▸ **Work instructions**:
In the answer, every entry must appear exactly as given.

━━━━━ Raw data ━━━━━

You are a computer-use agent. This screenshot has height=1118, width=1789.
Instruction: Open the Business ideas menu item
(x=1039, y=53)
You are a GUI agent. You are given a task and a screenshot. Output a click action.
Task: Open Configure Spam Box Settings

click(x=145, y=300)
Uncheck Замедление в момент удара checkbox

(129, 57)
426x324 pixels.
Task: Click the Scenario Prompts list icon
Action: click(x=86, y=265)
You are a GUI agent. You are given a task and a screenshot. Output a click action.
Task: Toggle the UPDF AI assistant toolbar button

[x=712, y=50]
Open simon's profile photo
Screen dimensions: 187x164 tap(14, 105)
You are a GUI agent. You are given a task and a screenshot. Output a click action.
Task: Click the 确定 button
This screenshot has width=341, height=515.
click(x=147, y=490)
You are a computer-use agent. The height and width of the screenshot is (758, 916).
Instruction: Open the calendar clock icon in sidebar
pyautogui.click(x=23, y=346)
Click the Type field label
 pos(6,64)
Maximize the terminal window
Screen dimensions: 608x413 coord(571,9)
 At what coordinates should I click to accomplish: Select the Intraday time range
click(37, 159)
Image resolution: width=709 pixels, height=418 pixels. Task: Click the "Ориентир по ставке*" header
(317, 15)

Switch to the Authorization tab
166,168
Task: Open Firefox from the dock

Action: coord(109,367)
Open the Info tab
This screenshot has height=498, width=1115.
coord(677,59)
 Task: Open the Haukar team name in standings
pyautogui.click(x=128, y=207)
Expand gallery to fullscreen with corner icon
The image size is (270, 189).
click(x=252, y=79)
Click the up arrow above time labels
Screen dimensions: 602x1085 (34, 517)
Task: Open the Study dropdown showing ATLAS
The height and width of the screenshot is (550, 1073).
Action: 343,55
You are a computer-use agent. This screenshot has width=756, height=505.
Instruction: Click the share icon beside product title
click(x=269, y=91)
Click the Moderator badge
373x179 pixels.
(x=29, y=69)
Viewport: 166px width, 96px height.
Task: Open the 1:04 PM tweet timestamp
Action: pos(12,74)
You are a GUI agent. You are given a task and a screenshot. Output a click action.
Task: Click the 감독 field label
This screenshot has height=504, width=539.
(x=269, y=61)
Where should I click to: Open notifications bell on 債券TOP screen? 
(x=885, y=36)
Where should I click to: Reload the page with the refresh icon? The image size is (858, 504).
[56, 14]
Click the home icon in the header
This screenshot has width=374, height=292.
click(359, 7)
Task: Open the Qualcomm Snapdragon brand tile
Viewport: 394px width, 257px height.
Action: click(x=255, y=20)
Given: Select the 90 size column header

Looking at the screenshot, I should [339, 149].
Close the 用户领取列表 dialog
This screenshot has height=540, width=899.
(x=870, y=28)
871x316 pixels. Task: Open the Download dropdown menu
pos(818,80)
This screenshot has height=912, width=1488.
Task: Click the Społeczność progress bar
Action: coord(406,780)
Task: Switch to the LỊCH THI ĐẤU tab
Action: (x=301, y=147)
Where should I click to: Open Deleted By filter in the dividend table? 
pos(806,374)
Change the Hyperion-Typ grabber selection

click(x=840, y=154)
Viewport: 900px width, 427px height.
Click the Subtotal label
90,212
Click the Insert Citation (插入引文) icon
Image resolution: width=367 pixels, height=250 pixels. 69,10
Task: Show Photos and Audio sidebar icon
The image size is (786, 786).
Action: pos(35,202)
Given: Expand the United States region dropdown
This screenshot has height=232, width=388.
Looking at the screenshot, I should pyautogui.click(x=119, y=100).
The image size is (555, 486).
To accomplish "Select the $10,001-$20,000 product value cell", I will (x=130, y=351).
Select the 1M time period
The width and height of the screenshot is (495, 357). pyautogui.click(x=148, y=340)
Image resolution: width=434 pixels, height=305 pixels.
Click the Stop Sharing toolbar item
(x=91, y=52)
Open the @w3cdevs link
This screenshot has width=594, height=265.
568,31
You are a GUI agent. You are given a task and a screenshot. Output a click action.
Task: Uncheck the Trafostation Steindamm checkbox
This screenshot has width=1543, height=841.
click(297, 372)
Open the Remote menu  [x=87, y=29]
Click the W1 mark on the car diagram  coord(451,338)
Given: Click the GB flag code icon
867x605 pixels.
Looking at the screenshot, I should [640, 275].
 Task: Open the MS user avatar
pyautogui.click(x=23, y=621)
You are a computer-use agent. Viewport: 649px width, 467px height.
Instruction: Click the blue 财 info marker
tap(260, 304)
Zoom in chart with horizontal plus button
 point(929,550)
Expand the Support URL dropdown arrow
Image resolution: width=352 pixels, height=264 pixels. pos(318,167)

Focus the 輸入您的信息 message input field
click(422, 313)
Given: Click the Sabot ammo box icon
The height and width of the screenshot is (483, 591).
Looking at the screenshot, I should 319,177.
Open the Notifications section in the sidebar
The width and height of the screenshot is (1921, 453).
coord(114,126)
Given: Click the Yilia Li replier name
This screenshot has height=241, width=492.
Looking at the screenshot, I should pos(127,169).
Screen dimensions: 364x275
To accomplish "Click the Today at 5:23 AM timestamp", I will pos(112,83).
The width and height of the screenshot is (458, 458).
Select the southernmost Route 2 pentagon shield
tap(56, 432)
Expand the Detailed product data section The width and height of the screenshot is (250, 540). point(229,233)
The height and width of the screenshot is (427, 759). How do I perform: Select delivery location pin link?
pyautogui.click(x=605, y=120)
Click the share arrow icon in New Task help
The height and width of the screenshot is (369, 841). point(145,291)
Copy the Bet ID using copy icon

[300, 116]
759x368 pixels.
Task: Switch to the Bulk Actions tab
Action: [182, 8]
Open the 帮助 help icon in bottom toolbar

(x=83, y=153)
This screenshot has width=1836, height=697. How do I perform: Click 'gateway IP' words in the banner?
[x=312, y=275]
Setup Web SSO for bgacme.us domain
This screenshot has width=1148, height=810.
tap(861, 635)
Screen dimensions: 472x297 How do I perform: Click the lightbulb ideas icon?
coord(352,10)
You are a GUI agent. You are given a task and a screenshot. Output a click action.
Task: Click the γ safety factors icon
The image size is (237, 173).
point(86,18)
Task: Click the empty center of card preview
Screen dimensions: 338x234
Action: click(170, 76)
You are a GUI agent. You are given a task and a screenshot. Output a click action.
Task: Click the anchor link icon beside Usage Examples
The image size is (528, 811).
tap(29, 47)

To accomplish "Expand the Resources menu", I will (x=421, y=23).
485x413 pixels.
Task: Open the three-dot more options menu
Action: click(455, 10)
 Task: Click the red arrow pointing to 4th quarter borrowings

━━━━━

▸ **Response area**:
You are a computer-use agent. This screenshot has height=1118, width=1789.
Instruction: Open the Business ideas menu item
(x=1039, y=53)
You are a GUI agent. You are given a task and a screenshot. Output a click action.
Task: Open Configure Spam Box Settings

click(x=145, y=300)
Uncheck Замедление в момент удара checkbox

(129, 57)
426x324 pixels.
Task: Click the Scenario Prompts list icon
Action: click(x=86, y=265)
You are a GUI agent. You are given a task and a screenshot. Output a click action.
Task: Toggle the UPDF AI assistant toolbar button

[x=712, y=50]
Open simon's profile photo
Screen dimensions: 187x164 tap(14, 105)
You are a GUI agent. You are given a task and a screenshot. Output a click action.
Task: Click the 确定 button
This screenshot has width=341, height=515.
click(x=147, y=490)
You are a computer-use agent. The height and width of the screenshot is (758, 916).
Instruction: Open the calendar clock icon in sidebar
pyautogui.click(x=23, y=346)
Click the Type field label
 pos(6,64)
Maximize the terminal window
Screen dimensions: 608x413 coord(571,9)
 At what coordinates should I click to accomplish: Select the Intraday time range
click(37, 159)
Image resolution: width=709 pixels, height=418 pixels. Task: Click the "Ориентир по ставке*" header
(317, 15)

Switch to the Authorization tab
166,168
Task: Open Firefox from the dock

Action: coord(109,367)
Open the Info tab
This screenshot has height=498, width=1115.
coord(677,59)
 Task: Open the Haukar team name in standings
pyautogui.click(x=128, y=207)
Expand gallery to fullscreen with corner icon
The image size is (270, 189).
click(x=252, y=79)
Click the up arrow above time labels
Screen dimensions: 602x1085 (34, 517)
Task: Open the Study dropdown showing ATLAS
The height and width of the screenshot is (550, 1073).
Action: 343,55
You are a computer-use agent. This screenshot has width=756, height=505.
Instruction: Click the share icon beside product title
click(x=269, y=91)
Click the Moderator badge
373x179 pixels.
(x=29, y=69)
Viewport: 166px width, 96px height.
Task: Open the 1:04 PM tweet timestamp
Action: pos(12,74)
You are a GUI agent. You are given a task and a screenshot. Output a click action.
Task: Click the 감독 field label
This screenshot has height=504, width=539.
(x=269, y=61)
Where should I click to: Open notifications bell on 債券TOP screen? 
(x=885, y=36)
Where should I click to: Reload the page with the refresh icon? The image size is (858, 504).
[56, 14]
Click the home icon in the header
This screenshot has width=374, height=292.
click(359, 7)
Task: Open the Qualcomm Snapdragon brand tile
Viewport: 394px width, 257px height.
Action: click(x=255, y=20)
Given: Select the 90 size column header

Looking at the screenshot, I should [339, 149].
Close the 用户领取列表 dialog
This screenshot has height=540, width=899.
(x=870, y=28)
871x316 pixels. Task: Open the Download dropdown menu
pos(818,80)
This screenshot has height=912, width=1488.
Task: Click the Społeczność progress bar
Action: coord(406,780)
Task: Switch to the LỊCH THI ĐẤU tab
Action: (x=301, y=147)
Where should I click to: Open Deleted By filter in the dividend table? 
pos(806,374)
Change the Hyperion-Typ grabber selection

click(x=840, y=154)
Viewport: 900px width, 427px height.
Click the Subtotal label
90,212
Click the Insert Citation (插入引文) icon
Image resolution: width=367 pixels, height=250 pixels. 69,10
Task: Show Photos and Audio sidebar icon
The image size is (786, 786).
Action: pos(35,202)
Given: Expand the United States region dropdown
This screenshot has height=232, width=388.
Looking at the screenshot, I should pyautogui.click(x=119, y=100).
The image size is (555, 486).
To accomplish "Select the $10,001-$20,000 product value cell", I will (x=130, y=351).
Select the 1M time period
The width and height of the screenshot is (495, 357). pyautogui.click(x=148, y=340)
Image resolution: width=434 pixels, height=305 pixels.
Click the Stop Sharing toolbar item
(x=91, y=52)
Open the @w3cdevs link
This screenshot has width=594, height=265.
568,31
You are a GUI agent. You are given a task and a screenshot. Output a click action.
Task: Uncheck the Trafostation Steindamm checkbox
This screenshot has width=1543, height=841.
click(297, 372)
Open the Remote menu  [x=87, y=29]
Click the W1 mark on the car diagram  coord(451,338)
Given: Click the GB flag code icon
867x605 pixels.
Looking at the screenshot, I should [640, 275].
 Task: Open the MS user avatar
pyautogui.click(x=23, y=621)
You are a computer-use agent. Viewport: 649px width, 467px height.
Instruction: Click the blue 财 info marker
tap(260, 304)
Zoom in chart with horizontal plus button
 point(929,550)
Expand the Support URL dropdown arrow
Image resolution: width=352 pixels, height=264 pixels. pos(318,167)

Focus the 輸入您的信息 message input field
click(422, 313)
Given: Click the Sabot ammo box icon
The height and width of the screenshot is (483, 591).
Looking at the screenshot, I should 319,177.
Open the Notifications section in the sidebar
The width and height of the screenshot is (1921, 453).
coord(114,126)
Given: Click the Yilia Li replier name
This screenshot has height=241, width=492.
Looking at the screenshot, I should pos(127,169).
Screen dimensions: 364x275
To accomplish "Click the Today at 5:23 AM timestamp", I will pos(112,83).
The width and height of the screenshot is (458, 458).
Select the southernmost Route 2 pentagon shield
tap(56, 432)
Expand the Detailed product data section The width and height of the screenshot is (250, 540). point(229,233)
The height and width of the screenshot is (427, 759). How do I perform: Select delivery location pin link?
pyautogui.click(x=605, y=120)
Click the share arrow icon in New Task help
The height and width of the screenshot is (369, 841). point(145,291)
Copy the Bet ID using copy icon

[300, 116]
759x368 pixels.
Task: Switch to the Bulk Actions tab
Action: [182, 8]
Open the 帮助 help icon in bottom toolbar

(x=83, y=153)
This screenshot has width=1836, height=697. How do I perform: Click 'gateway IP' words in the banner?
[x=312, y=275]
Setup Web SSO for bgacme.us domain
This screenshot has width=1148, height=810.
tap(861, 635)
Screen dimensions: 472x297 How do I perform: Click the lightbulb ideas icon?
coord(352,10)
You are a GUI agent. You are given a task and a screenshot. Output a click action.
Task: Click the γ safety factors icon
The image size is (237, 173).
point(86,18)
Task: Click the empty center of card preview
Screen dimensions: 338x234
Action: click(170, 76)
You are a GUI agent. You are given a task and a screenshot. Output a click action.
Task: Click the anchor link icon beside Usage Examples
The image size is (528, 811).
tap(29, 47)

To accomplish "Expand the Resources menu", I will (x=421, y=23).
485x413 pixels.
Task: Open the three-dot more options menu
Action: click(455, 10)
 Task: Click the red arrow pointing to 4th quarter borrowings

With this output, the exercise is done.